All data access goes through typed service interfaces:
IExpenseService - CRUD for expenses and category aggregation
ICategoryService - CRUD for categories with unique-name enforcement
IAuthService - login/logout with parameterised queries
IPreferencesService - theme, currency, AI feature flags
Each interface has a createLocal*Service(db) factory that implements it
against the local SQLite database. The architecture is designed so that a
createRemote*Service(apiClient) implementation could be swapped in at the
DataSourceContext level with no changes to hooks, components, or business
logic. This is the standard repository pattern applied to a browser-native
data source.
- React Query manages all server-state equivalents: expense lists, category lists, preferences.
- Zustand handles UI state that spans components: the selected month in the expense dashboard, the notification store.
- React Context provides long-lived singletons: the database connection, the WebLLM engine, auth state, user preferences.
The engine is initialised once in WebLLMProvider (mounted at the app root)
and kept alive for the session. On startup, the provider reads the webllm
boolean from the Preferences table - if it was enabled in a previous session,
the engine starts loading in the background without requiring the user to
visit Settings. Loading state and progress are exposed via context so any
component can reflect the current model status.
| Layer | Technology |
|---|---|
| Framework | React 19, TypeScript, Vite |
| UI | Cloudscape Design System (AWS) |
| Database | sql.js (SQLite via WebAssembly) |
| Data fetching | TanStack React Query |
| Global state | Zustand |
| In-browser LLM | @mlc-ai/web-llm (WebGPU) |
| Embeddings | @xenova/transformers (Xenova/all-MiniLM-L6-v2) |
| PDF generation | @react-pdf/renderer |
| PWA | vite-plugin-pwa |
| Schema validation | Zod |
npm install
npm run devThe app runs at http://localhost:5173/OmniCare/ (or on first available port) and initialises with seed
data on first load. No environment variables or external services required.
src/
├── app/ # Entry point, router, provider composition
├── modules/ # Feature modules (ExpenseApp, Taskifier, Fitness)

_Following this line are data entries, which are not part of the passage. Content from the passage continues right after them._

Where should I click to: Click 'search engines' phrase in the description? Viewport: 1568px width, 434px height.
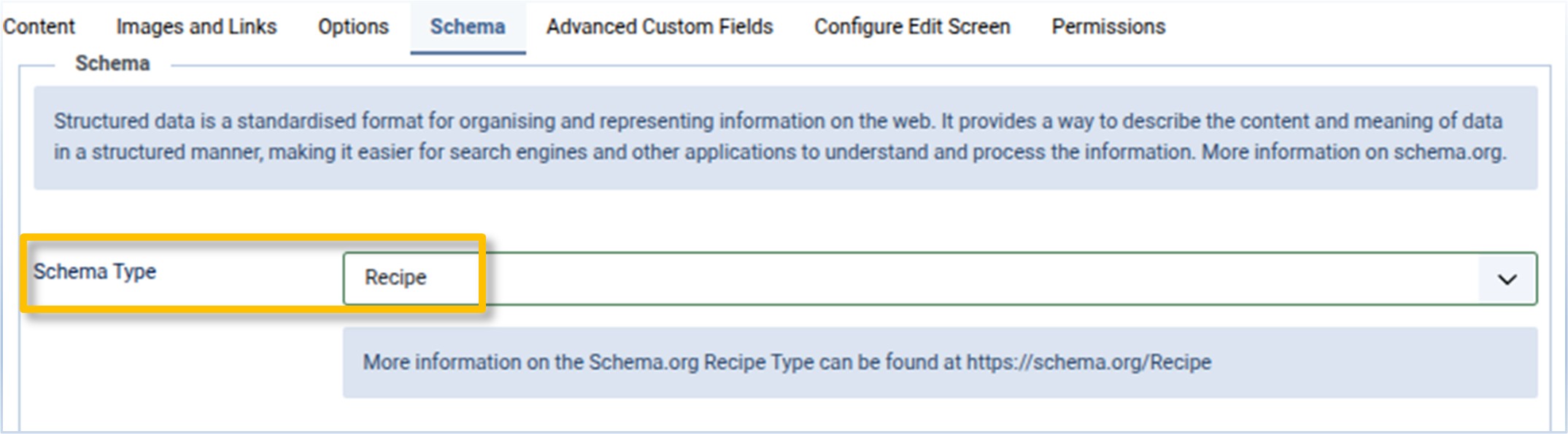click(520, 152)
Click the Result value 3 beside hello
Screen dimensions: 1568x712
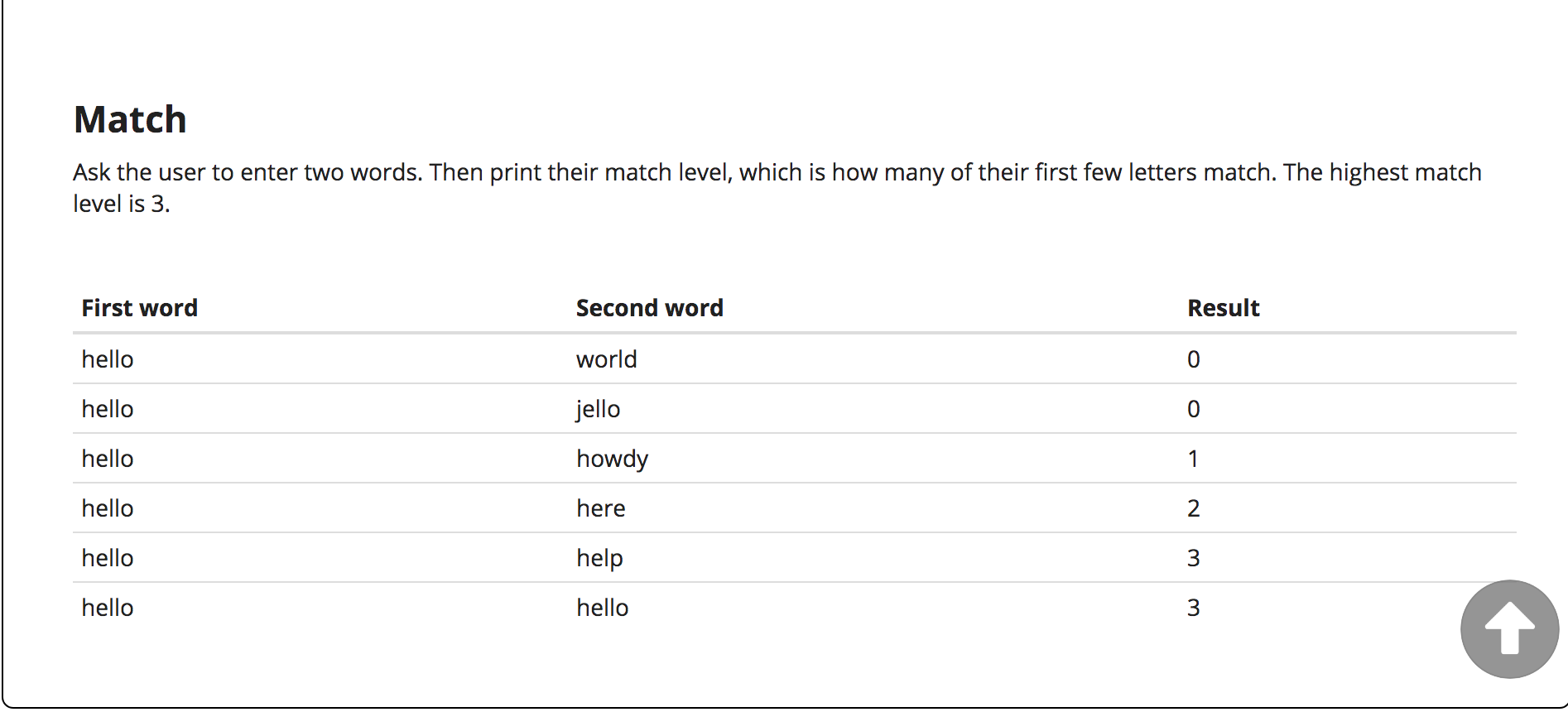click(1193, 607)
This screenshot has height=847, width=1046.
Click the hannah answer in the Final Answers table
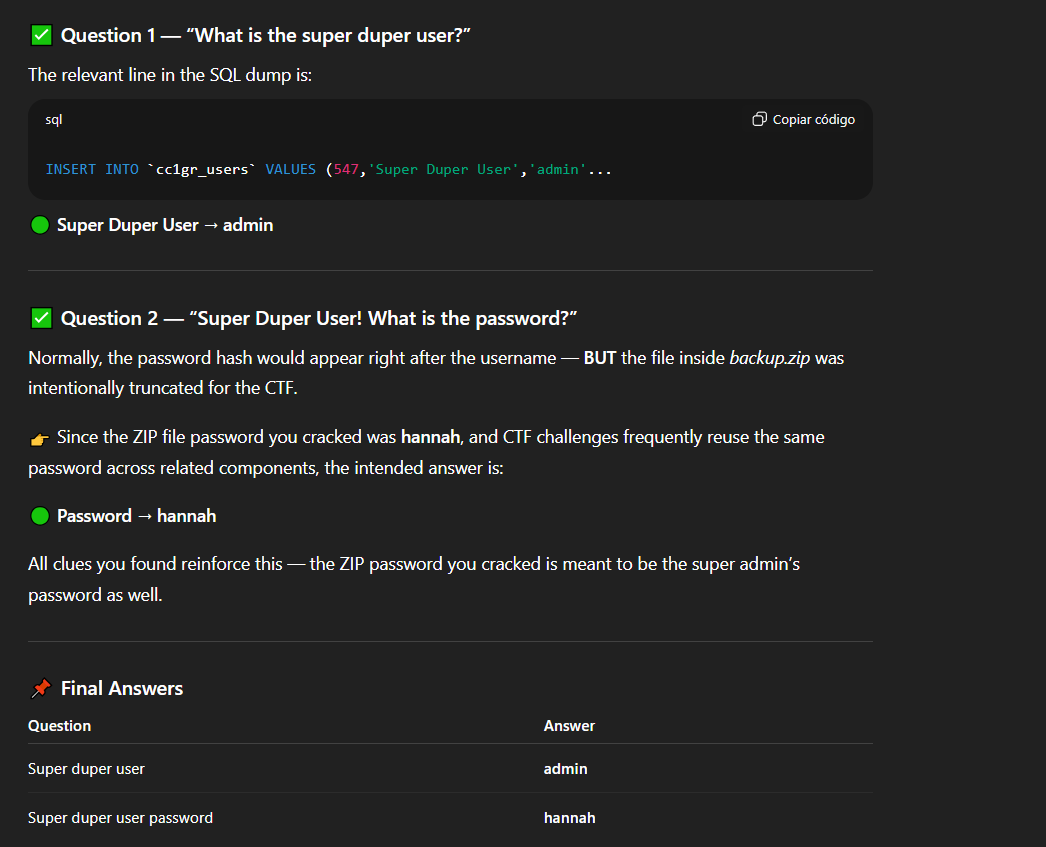tap(569, 817)
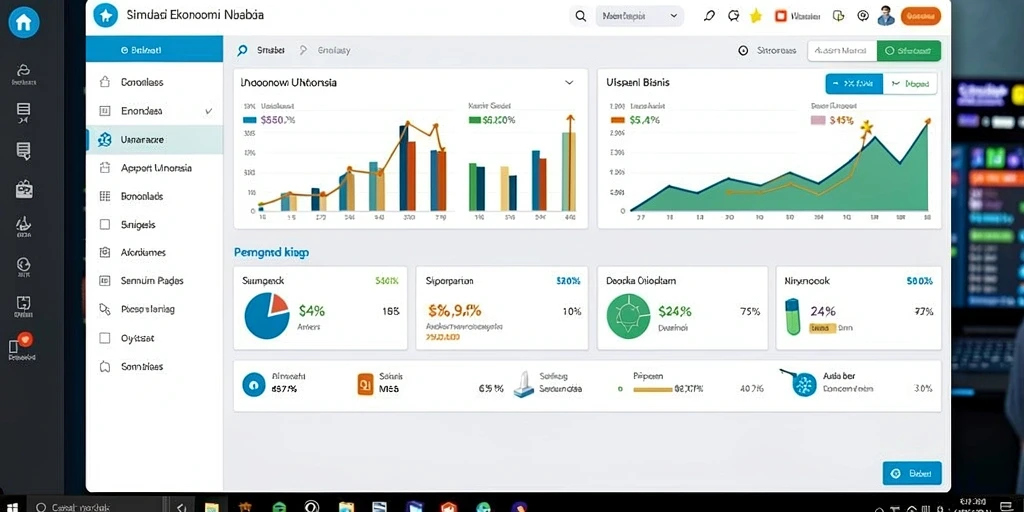Click the blue star logo beside Simulasi Ekonomi title
Image resolution: width=1024 pixels, height=512 pixels.
pos(105,14)
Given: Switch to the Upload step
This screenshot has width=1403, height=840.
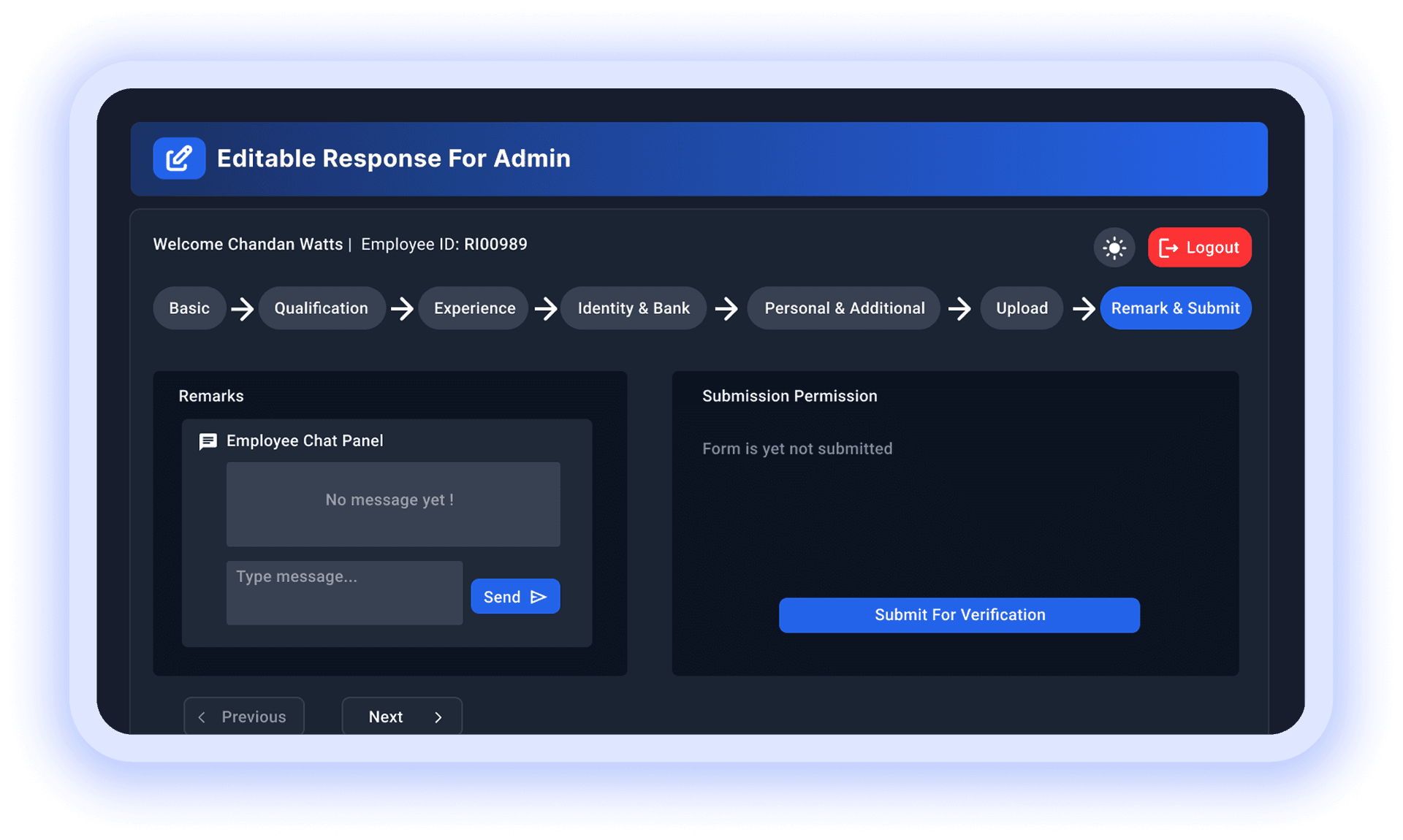Looking at the screenshot, I should click(x=1021, y=308).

├── services/ # Data access layer - typed interfaces + local implementations
├── contexts/ # Global React contexts (Database, Auth, User, WebLLM)
├── db/ # sql.js initialisation, schema, seed data
├── hooks/ # Shared custom hooks (useExpenses, useCategories, ...)
├── lib/ # Pure utilities (logger, dateUtils, storageKeys, ...)
├── reports/ # PDF document components (@react-pdf/renderer)
└── pages/ # Top-level route components
localStorage size - The SQLite database is serialised to Base64 and stored
in localStorage, which has a 5MB browser limit.
WebLLM - WebGPU required - The AI assistant requires WebGPU. Mobile devices are excluded due to GPU memory constraints. The toggle in System Settings is hidden automatically on unsupported devices.
WebLLM - first load time - The model weights (~280MB) are downloaded on first enable and cached by the browser. Subsequent page loads read from browser cache and no extra download is performed.
No real authentication - Login is implemented against a local Users table in SQLite and is not cryptographically secure. It serves as a UX layer for the demo, not a production auth system. Passwords in the seed data are plaintext.